Depuis une quinzaine d'années, la protection des investisseurs, légitime contre des expropriations ou discriminations arbitraires, déborde de ce cadre, au point que certaines entreprises contestent, sous couvert «d'expropriation indirecte», le droit des États à décider des normes, environnementales, sanitaires ou sociales. Interdiction de la fracturation hydraulique, retrait du nucléaire ou mesures antitabac : ces décisions du Canada, de l'Allemagne ou de l'Australie conduisent des entreprises étrangères à leur réclamer, devant un panel d'arbitres privés, des indemnités souvent faramineuses en réparation du manque à gagner.
À l'origine destiné à protéger les investisseurs contre des dénis de justice dont les États peuvent se rendre fautifs, l'ISDS apparaît au terme de cette dérive comme la menace d'un déni de démocratie. Le contribuable serait, ainsi, condamné à payer pour des choix qu'il a validés en tant que citoyen.
Cette dérive appelle une réponse politique qui ne soit pas prisonnière des circonstances. Depuis 1957, près de 3 000 accords de protection des investissements ont été passés dans le monde, la France est liée par 95 d'entre eux. Si le sujet de l'arbitrage dans les différends entre les investisseurs et les États n'est pas apparu avec les négociations transatlantiques, il est aujourd'hui exacerbé par ce contexte nouveau. Il ne disparaîtra pas davantage avec ces négociations, quelle qu'en soit l'issue. C'est une question de principe, pas de partenaire.

Consigne =>
Quels sont tous les pays nommés dans le texte sur l'arbitrage entre investisseurs et États ?

Données fournies =>
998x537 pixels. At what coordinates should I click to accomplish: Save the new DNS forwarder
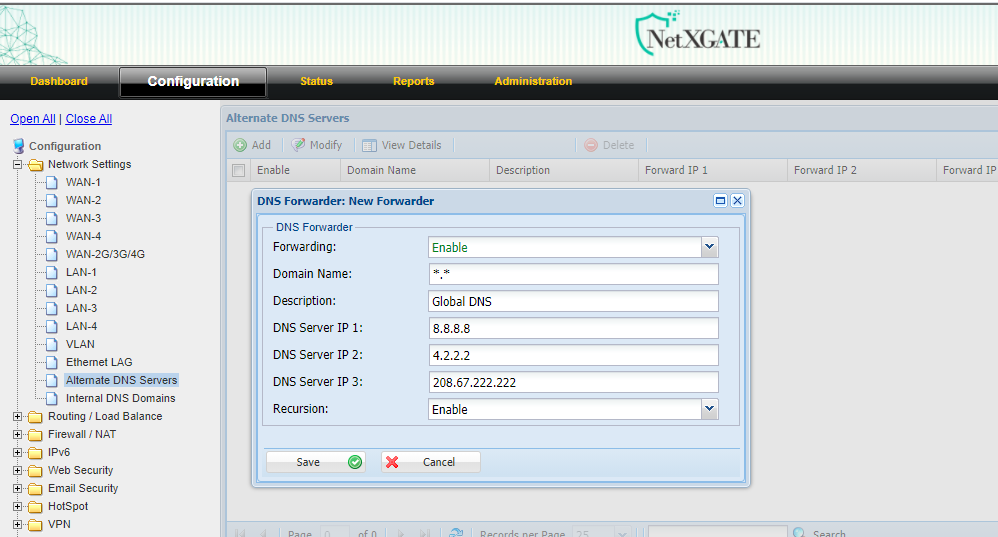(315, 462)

---

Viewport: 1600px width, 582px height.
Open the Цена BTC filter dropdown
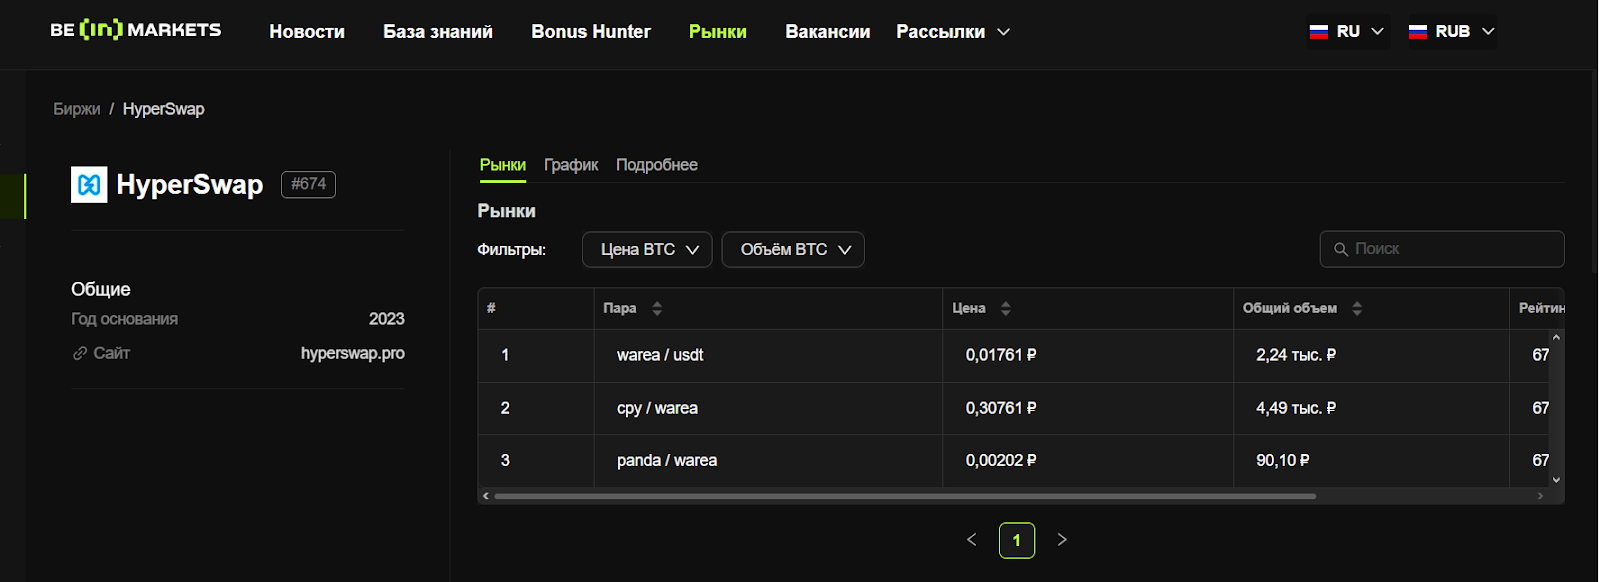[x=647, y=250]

Exercice corrigé =>
Le Canada, l'Allemagne, l'Australie et la France.